Myths about Russian IP law in 2022

Today’s geopolitical developments have a strong influence on my daily work. It is therefore not surprising that I also have more and more questions about Russian law on my desk. Though not a standard area in my daily work, today I will shed light on Russian IP law and, in particular, on the current developments since the Russia-Ukraine war. I will discuss some popular myths about Russian IP law. In doing so, I will – as far as possible – make direct use of Russian legal norms.


A matter often discussed in legal literature was the alleged revocation of foreign trademark protection in Russia. The so-called Peppa Pig case (case No: 2.3.2022- A28-11930/2021) was brought forward. At the beginning of March 2022, the Russian commercial court of the Kirov region dismissed Entertainment One UK Limited’s claim against an alleged Russian trademark infringer for its Pappa Pig trademark. In the decision, Russian sanctions imposed by the UK in the aftermath of Russia’s invasion of Ukraine and the simultaneous application to sue were seen by the court as an “abuse of rights” – consequently, the application was dismissed. The court based its decision on Article 10.1 of the Russian Civil Code, which prohibits (1) the exercise of rights with the aim of causing harm to another (legal) person, (2) circumvention of the law with an unlawful aim, and (3) other abuse of rights. What then often could not be read: In June 2022, the competent court of appeal granted the application.
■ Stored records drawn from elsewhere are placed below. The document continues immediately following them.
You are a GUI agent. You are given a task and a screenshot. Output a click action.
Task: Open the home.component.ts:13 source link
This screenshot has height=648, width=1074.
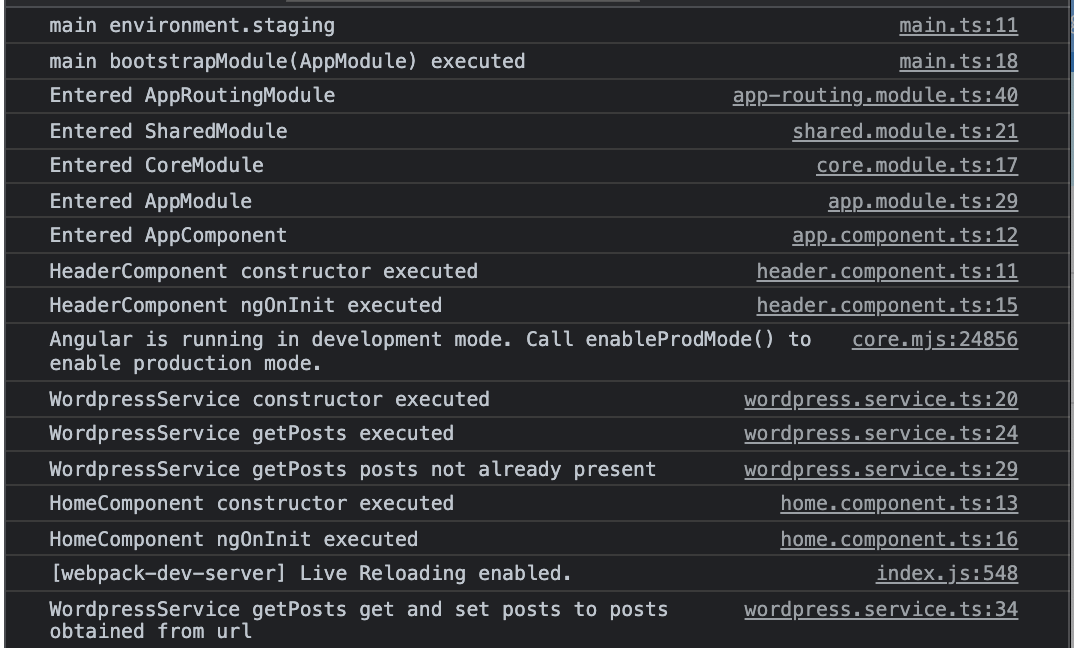pos(899,504)
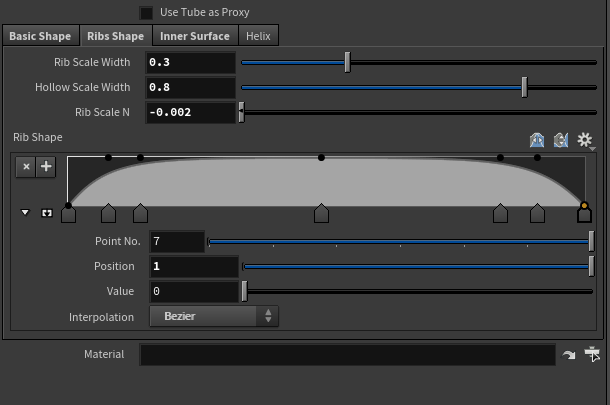Click the reverse ramp icon
The image size is (610, 405).
click(x=561, y=141)
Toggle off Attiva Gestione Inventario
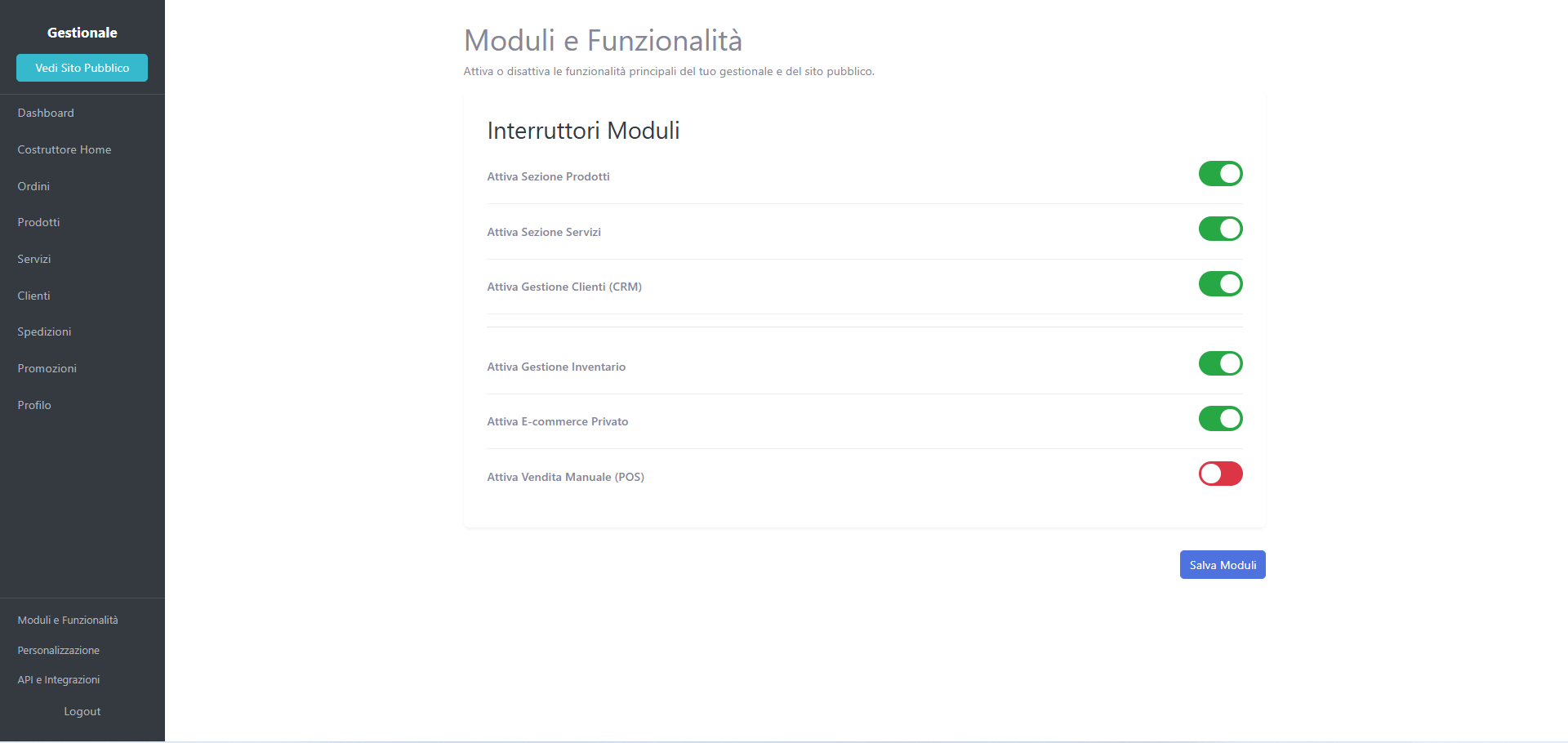The image size is (1568, 743). click(1220, 363)
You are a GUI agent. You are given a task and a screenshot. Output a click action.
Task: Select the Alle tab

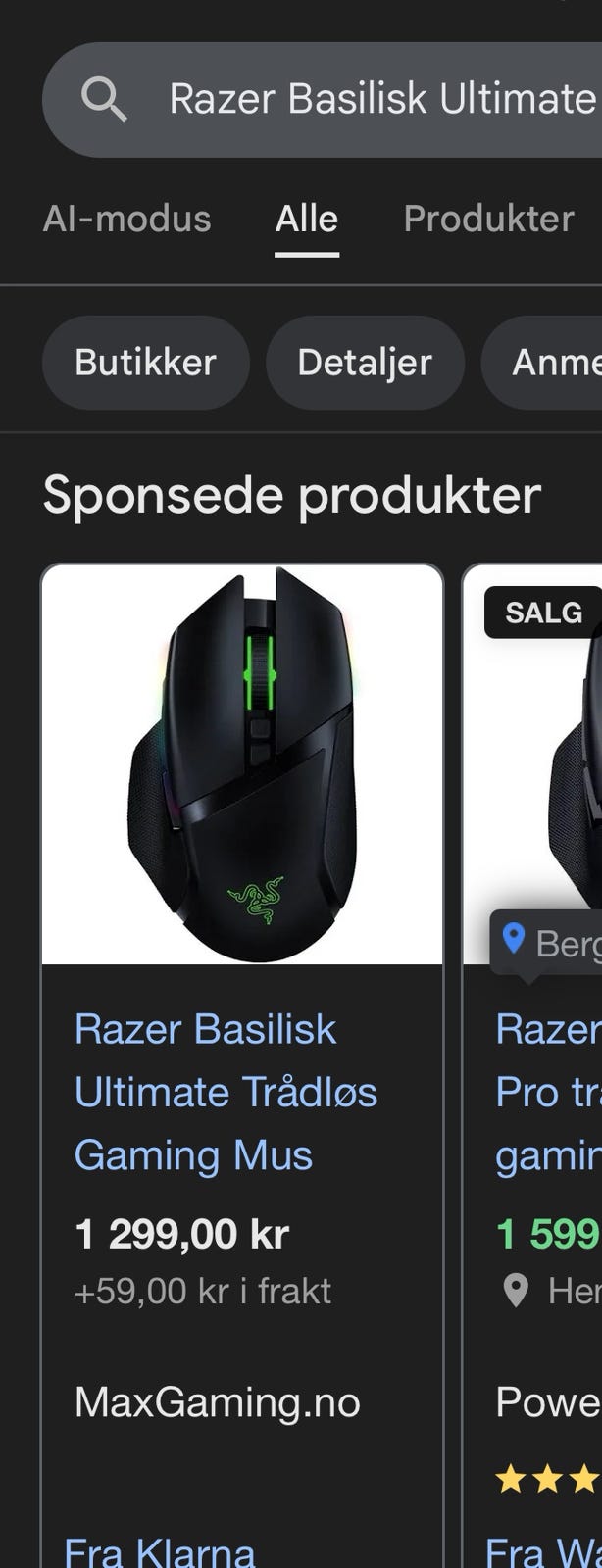coord(307,219)
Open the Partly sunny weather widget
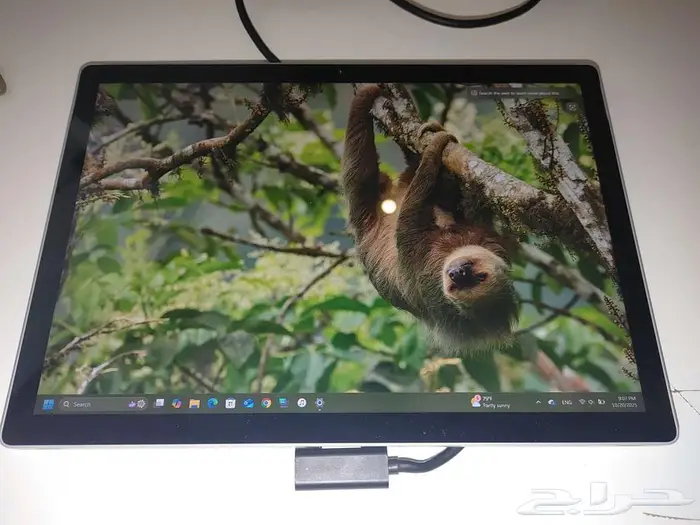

The Appeal Court stated that in accordance with the Berne Agreement and the Madrid Convention, equal protection of intellectual property of foreign organizations, including those registered in the UK, must be guaranteed in the Russian Federation. The claimant was ultimately awarded the equivalent of EUR 82,000 in damages. The assertion of a general cancellation of trademark protection since the Russian invasion of Ukraine is therefore a myth and does not stand any ground.


A second issue that repeatedly appeared in the literature was the general release of patents registered in Russia by foreigners. First of all, there have actually been two notable cases in Russia in which patent protection has in principle been (temporarily) revoked. The first was in 2020, when the patent protection of the US companies Gilead Sciences, Inc. and Gilead Pharmasset, LLC was suspended for one year, and in March 2022, when the patent protection was again suspended for a limited period until 31 December 2022. This was done to make the ” corona drug ” remdesivir available to the public. What was often lost in the press afterwards: the manufacturers simultaneously received a not inconsiderable compensation claim through Russian Decree No. 299. Russia thus wanted to fulfil its international obligations for international IP protection according to Art. 31 of the Trade-Related Aspects of Intellectual Property Rights (“TRIPS”).


Most recently, it was also argued that any goods may now be imported into Russia without the consent of the rights holder. The protection of parallel importers with regard to IP-protected products is a core principle of international IP law according to the so-called “exhaustion principle”. In fact, such protection is no longer available for many Western products. However, this is not rampant. The Russian authorities have published a concrete list of goods for which IP protection is lifted (Link). According to industry experts, the scope of application is also overseeable and it is a myth that it would be “boundless”.